5.) That said, as upbeat as Cassara was after the loss, there’s no concealing the fact it’s essential the moral victories be replaced by actual victories at some point in the next two days. And in order to avoid another 0-fer tournament—and to avoid carrying a four-game losing streak into the look-but-don’t-touch CAA opener against James Madison a week from today—the Dutchmen will have to figure out a way to beat a borderline top 25 team in Cleveland State tomorrow and/or defending North Atlantic Conference, err, America East champion Boston University Sunday.
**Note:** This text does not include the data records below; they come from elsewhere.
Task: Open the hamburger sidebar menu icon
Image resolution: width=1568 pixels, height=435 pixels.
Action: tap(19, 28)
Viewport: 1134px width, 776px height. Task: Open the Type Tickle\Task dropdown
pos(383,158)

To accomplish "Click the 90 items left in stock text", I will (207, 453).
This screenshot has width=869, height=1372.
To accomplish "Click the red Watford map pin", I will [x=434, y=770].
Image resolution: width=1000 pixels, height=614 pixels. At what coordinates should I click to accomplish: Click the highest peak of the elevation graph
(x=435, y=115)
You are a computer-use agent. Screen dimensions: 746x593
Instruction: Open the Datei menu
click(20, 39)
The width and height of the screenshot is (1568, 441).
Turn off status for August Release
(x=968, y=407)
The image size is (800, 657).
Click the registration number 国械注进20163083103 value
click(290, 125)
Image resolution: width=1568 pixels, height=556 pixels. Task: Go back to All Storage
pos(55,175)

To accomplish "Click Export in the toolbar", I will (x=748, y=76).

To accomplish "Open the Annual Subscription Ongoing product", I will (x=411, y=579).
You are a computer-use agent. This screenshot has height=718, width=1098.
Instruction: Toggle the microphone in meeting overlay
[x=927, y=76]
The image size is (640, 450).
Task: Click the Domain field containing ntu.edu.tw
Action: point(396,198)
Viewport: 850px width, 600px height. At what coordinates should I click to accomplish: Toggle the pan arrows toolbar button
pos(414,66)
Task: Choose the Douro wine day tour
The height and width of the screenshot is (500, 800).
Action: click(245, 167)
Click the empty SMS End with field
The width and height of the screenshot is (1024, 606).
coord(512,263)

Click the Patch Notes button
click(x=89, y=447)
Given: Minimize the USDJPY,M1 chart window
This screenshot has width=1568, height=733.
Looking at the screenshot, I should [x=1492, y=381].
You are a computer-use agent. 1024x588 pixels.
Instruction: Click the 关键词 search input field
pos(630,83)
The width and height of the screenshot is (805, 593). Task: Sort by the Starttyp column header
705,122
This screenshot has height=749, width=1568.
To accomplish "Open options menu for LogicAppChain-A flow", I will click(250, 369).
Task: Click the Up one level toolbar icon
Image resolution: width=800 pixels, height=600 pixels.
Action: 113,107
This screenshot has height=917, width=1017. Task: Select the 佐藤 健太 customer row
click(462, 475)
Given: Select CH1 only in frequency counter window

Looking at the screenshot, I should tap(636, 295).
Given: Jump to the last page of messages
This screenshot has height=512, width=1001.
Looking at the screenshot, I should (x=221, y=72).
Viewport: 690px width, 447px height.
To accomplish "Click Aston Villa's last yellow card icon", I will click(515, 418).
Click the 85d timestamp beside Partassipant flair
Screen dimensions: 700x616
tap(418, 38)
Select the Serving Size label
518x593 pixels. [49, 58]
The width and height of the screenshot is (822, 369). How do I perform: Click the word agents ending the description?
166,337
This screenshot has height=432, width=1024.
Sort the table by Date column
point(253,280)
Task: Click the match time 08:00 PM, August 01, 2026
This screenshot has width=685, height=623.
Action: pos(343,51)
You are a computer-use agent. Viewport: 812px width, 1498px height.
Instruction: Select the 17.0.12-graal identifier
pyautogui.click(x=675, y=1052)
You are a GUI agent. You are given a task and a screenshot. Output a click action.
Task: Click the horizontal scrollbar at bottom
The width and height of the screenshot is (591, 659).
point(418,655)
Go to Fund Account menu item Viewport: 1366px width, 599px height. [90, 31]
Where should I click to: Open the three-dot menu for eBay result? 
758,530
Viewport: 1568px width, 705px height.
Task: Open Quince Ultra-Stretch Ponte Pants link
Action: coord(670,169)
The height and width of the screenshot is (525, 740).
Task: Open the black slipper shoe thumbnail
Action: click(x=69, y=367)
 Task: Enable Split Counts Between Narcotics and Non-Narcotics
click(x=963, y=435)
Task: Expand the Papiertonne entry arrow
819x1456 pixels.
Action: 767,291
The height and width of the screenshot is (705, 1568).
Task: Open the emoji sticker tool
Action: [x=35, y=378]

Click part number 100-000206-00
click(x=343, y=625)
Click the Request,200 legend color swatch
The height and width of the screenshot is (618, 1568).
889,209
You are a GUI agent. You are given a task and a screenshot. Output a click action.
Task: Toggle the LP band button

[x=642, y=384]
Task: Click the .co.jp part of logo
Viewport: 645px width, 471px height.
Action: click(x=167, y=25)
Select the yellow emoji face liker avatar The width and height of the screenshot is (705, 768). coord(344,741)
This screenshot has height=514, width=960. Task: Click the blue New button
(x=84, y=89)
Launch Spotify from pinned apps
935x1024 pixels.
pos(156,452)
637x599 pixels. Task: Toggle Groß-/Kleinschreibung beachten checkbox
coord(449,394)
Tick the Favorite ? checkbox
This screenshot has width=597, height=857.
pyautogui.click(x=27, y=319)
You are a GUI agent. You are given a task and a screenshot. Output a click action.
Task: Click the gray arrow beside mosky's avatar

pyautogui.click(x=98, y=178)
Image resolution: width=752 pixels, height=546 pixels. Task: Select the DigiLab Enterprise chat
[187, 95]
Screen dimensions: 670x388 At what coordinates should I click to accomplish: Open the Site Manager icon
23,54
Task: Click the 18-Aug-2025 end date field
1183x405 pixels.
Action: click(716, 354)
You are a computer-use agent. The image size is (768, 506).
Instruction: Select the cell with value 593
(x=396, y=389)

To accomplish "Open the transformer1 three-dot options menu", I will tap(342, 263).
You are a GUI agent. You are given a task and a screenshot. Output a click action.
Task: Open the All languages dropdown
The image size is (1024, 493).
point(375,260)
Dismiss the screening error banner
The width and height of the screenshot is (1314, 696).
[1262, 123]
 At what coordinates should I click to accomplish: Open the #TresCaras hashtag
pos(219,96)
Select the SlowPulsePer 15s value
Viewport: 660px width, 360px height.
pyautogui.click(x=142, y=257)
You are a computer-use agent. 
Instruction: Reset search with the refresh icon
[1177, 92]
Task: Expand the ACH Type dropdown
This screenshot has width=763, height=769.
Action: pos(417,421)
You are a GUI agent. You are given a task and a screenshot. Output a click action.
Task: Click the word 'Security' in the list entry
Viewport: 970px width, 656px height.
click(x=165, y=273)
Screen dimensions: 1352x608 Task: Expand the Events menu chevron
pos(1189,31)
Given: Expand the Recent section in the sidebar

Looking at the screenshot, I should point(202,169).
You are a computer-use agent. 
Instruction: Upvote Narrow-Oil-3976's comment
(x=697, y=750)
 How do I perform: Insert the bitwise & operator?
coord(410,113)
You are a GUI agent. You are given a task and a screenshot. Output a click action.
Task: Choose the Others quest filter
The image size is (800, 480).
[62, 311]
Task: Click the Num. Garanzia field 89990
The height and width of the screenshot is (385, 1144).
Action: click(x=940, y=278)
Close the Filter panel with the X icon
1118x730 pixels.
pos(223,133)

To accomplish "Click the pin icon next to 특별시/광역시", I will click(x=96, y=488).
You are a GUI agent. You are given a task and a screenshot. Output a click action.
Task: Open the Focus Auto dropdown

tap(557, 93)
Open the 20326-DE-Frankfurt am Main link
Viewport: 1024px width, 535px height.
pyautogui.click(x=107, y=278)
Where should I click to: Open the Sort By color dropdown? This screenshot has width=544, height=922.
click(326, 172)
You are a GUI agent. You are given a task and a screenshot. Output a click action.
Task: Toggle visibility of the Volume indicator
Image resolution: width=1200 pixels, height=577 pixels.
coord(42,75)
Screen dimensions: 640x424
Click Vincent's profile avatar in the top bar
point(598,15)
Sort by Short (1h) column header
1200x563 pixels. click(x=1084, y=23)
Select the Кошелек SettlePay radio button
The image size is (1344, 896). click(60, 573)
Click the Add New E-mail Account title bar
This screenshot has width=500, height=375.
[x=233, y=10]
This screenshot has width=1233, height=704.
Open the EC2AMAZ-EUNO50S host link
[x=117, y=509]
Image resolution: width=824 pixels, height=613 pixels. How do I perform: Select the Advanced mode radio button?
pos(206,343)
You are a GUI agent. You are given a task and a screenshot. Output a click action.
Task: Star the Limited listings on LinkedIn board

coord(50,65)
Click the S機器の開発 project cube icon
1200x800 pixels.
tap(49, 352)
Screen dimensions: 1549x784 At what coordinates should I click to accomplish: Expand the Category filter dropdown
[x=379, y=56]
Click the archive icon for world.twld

The task got a little tougher Friday, when unbeaten Cleveland State needed five points in the last six seconds to come back and beat winless Boston U., 63-62. “We’ve gotta find a way,” Cassara said. “[Today] we’re playing a top 25 team, certainly a top 30 team in the country, a team that won at Vanderbilt, a team that won at Penn State. And then Boston U’s a really good team. They’re 0-4 but they’ve played a really tough schedule.

“This tournament is tough—if you think about it, go to Oregon State, go to Rhode Island. [play] Cleveland State and Boston University at neutral sites. Many ways, that’s tougher than Puerto Rico [last year].”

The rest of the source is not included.